### Выбранный фрагмент
▼▼▼
Такая манера работать была органична для Леннона, «1 Am the Walrus» продемонстрировала творческие возможности Леннона, влияние Льюиса Кэрролла, детских воспоминаний, уличных шумов, плюс акустический коллаж и неизбежный мерси-бит. Вступительная часть выглядела мрачной. Достойная оперы в стиле поп, она напоминала саундтрек к какому-нибудь черно-белому фильму конца сороковых, такому, как «У причала», где вступительные титры идут на фоне заброшенных доков и ржавых барж. На все это накладывался глубокий и трагический звук, искаженный громкоговорителями старого кинозала. Затем поднимался резкий, вибрирующий, ледяной и в то же время неотразимый голос Леннона, больше похожий на мелодичный речитатив, чем на пение, поскольку ему было совершенно наплевать на мелодию, когда удавалось написать текст такой силы.
▲▲▲
### Записи
▼▼▼
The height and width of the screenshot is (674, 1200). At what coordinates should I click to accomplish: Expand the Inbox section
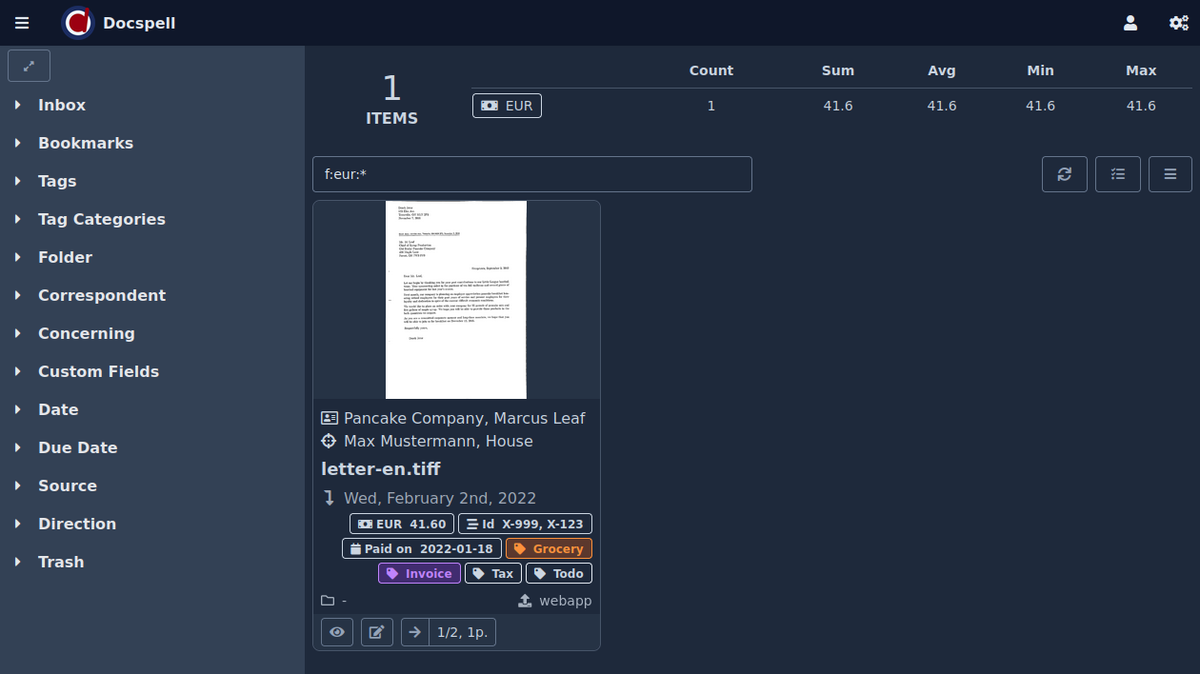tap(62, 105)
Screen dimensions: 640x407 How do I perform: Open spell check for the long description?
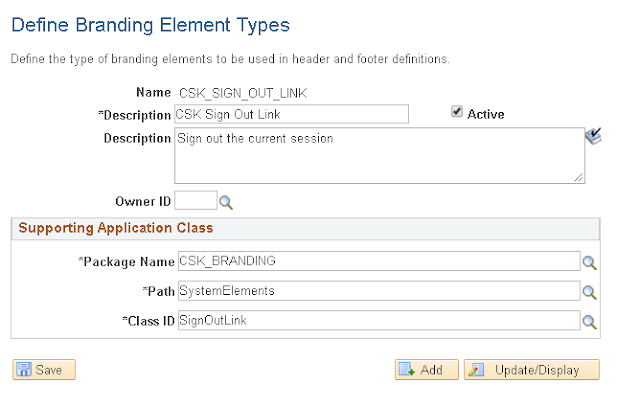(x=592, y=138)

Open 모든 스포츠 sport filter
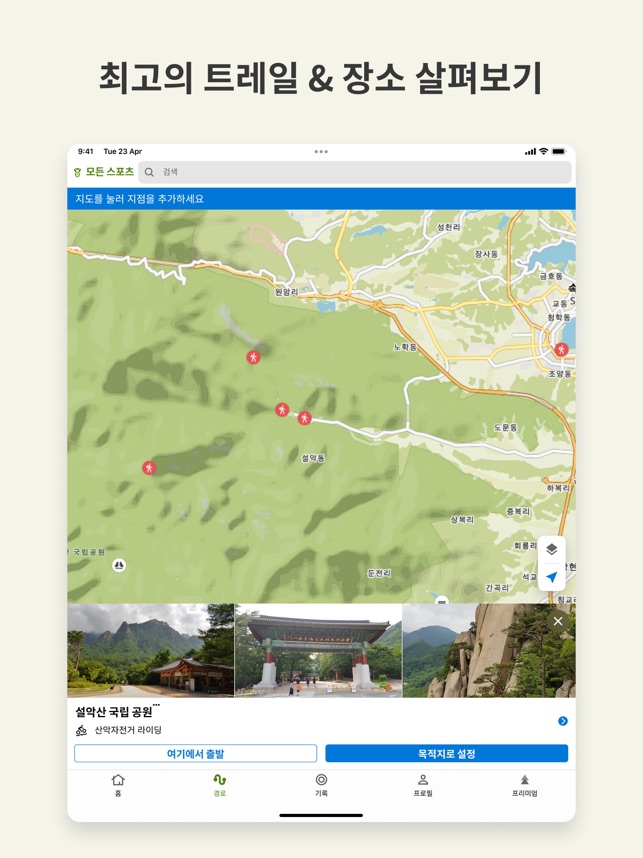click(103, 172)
▲▲▲
### Цель задания
Продублируйте из отрывка о песне Леннона текст от слов «Такая манера работать» до слов «текст такой силы.» включительно.

### Решение задачи
Такая манера работать была органична для Леннона, «1 Am the Walrus» продемонстрировала творческие возможности Леннона, влияние Льюиса Кэрролла, детских воспоминаний, уличных шумов, плюс акустический коллаж и неизбежный мерси-бит. Вступительная часть выглядела мрачной. Достойная оперы в стиле поп, она напоминала саундтрек к какому-нибудь черно-белому фильму конца сороковых, такому, как «У причала», где вступительные титры идут на фоне заброшенных доков и ржавых барж. На все это накладывался глубокий и трагический звук, искаженный громкоговорителями старого кинозала. Затем поднимался резкий, вибрирующий, ледяной и в то же время неотразимый голос Леннона, больше похожий на мелодичный речитатив, чем на пение, поскольку ему было совершенно наплевать на мелодию, когда удавалось написать текст такой силы.